TEXT TO READ:
↓↓↓

Akbar Bintang Cahyono

Personal information
- Born: 12 April 1996 (age 30) Sukoharjo, Central Java, Indonesia
- Height: 1.70 m (5 ft 7 in)

Sport
- Country: Indonesia
- Sport: Badminton
- Handedness: Right

Men's & mixed doubles
- Highest ranking: 34 (MD with Muhammad Reza Pahlevi Isfahani 27 September 2018) 25 (XD with Winny Oktavina Kandow 19 March 2019) 201 (XD with Annisa Saufika 25 June 2019)
- Current ranking: 210 (MD with Ryan Adi Wicaksono), 39 (XD with Marsheilla Gischa Islami) (7 February 2023)
- BWF profile

= Akbar Bintang Cahyono =

Indonesian badminton player (born 1996)

Akbar Bintang Cahyono (born 12 April 1996) is an Indonesian badminton player affiliated with Djarum badminton club. He started his career in badminton when he was in the elementary school in 2005, and later joined the Ganesha badminton club in Serang. He entered Djarum club after success to compete in scholarship audition in 2015, and was selected to join the national team in January 2017. Cahyono competed the 2017 National Championships held in Pangkal Pinang as an unseeded player in the mixed doubles senior event with Winny Oktavina Kandow, and the duo seize the national mixed doubles title.

↑↑↑

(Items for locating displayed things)

↓↓↓

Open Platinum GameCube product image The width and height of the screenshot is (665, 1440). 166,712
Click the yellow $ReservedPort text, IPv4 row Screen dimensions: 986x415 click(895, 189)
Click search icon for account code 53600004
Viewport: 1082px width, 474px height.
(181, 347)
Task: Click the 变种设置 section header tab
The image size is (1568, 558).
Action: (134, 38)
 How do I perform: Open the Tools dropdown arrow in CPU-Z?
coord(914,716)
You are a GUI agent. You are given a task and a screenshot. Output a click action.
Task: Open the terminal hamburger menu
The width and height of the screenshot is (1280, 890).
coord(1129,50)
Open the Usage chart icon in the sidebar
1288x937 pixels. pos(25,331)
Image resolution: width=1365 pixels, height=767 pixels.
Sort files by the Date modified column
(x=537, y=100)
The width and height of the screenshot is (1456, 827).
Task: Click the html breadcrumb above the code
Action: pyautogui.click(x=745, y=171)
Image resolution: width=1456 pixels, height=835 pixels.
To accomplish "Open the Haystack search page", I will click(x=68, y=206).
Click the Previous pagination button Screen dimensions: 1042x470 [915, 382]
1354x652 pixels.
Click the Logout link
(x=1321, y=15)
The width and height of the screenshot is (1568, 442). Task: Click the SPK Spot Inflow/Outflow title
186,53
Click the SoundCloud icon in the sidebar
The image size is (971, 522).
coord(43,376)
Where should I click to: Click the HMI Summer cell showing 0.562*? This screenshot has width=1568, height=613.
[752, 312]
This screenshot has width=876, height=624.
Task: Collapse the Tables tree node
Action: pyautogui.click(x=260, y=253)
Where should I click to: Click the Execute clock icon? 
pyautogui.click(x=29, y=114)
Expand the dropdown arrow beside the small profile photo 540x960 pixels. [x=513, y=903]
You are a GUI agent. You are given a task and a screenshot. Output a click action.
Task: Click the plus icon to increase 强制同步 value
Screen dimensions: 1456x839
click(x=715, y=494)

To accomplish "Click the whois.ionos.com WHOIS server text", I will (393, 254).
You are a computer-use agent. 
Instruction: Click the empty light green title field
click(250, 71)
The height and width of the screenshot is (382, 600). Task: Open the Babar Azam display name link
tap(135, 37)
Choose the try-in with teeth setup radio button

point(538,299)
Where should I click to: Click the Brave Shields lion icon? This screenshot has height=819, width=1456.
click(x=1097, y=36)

↑↑↑

PROBLEM TO WORK ON: Return the badminton player profile verbatim, everything from "- BWF profile" down to "mixed doubles title.".

FINAL RESULT:
- BWF profile

= Akbar Bintang Cahyono =

Indonesian badminton player (born 1996)

Akbar Bintang Cahyono (born 12 April 1996) is an Indonesian badminton player affiliated with Djarum badminton club. He started his career in badminton when he was in the elementary school in 2005, and later joined the Ganesha badminton club in Serang. He entered Djarum club after success to compete in scholarship audition in 2015, and was selected to join the national team in January 2017. Cahyono competed the 2017 National Championships held in Pangkal Pinang as an unseeded player in the mixed doubles senior event with Winny Oktavina Kandow, and the duo seize the national mixed doubles title.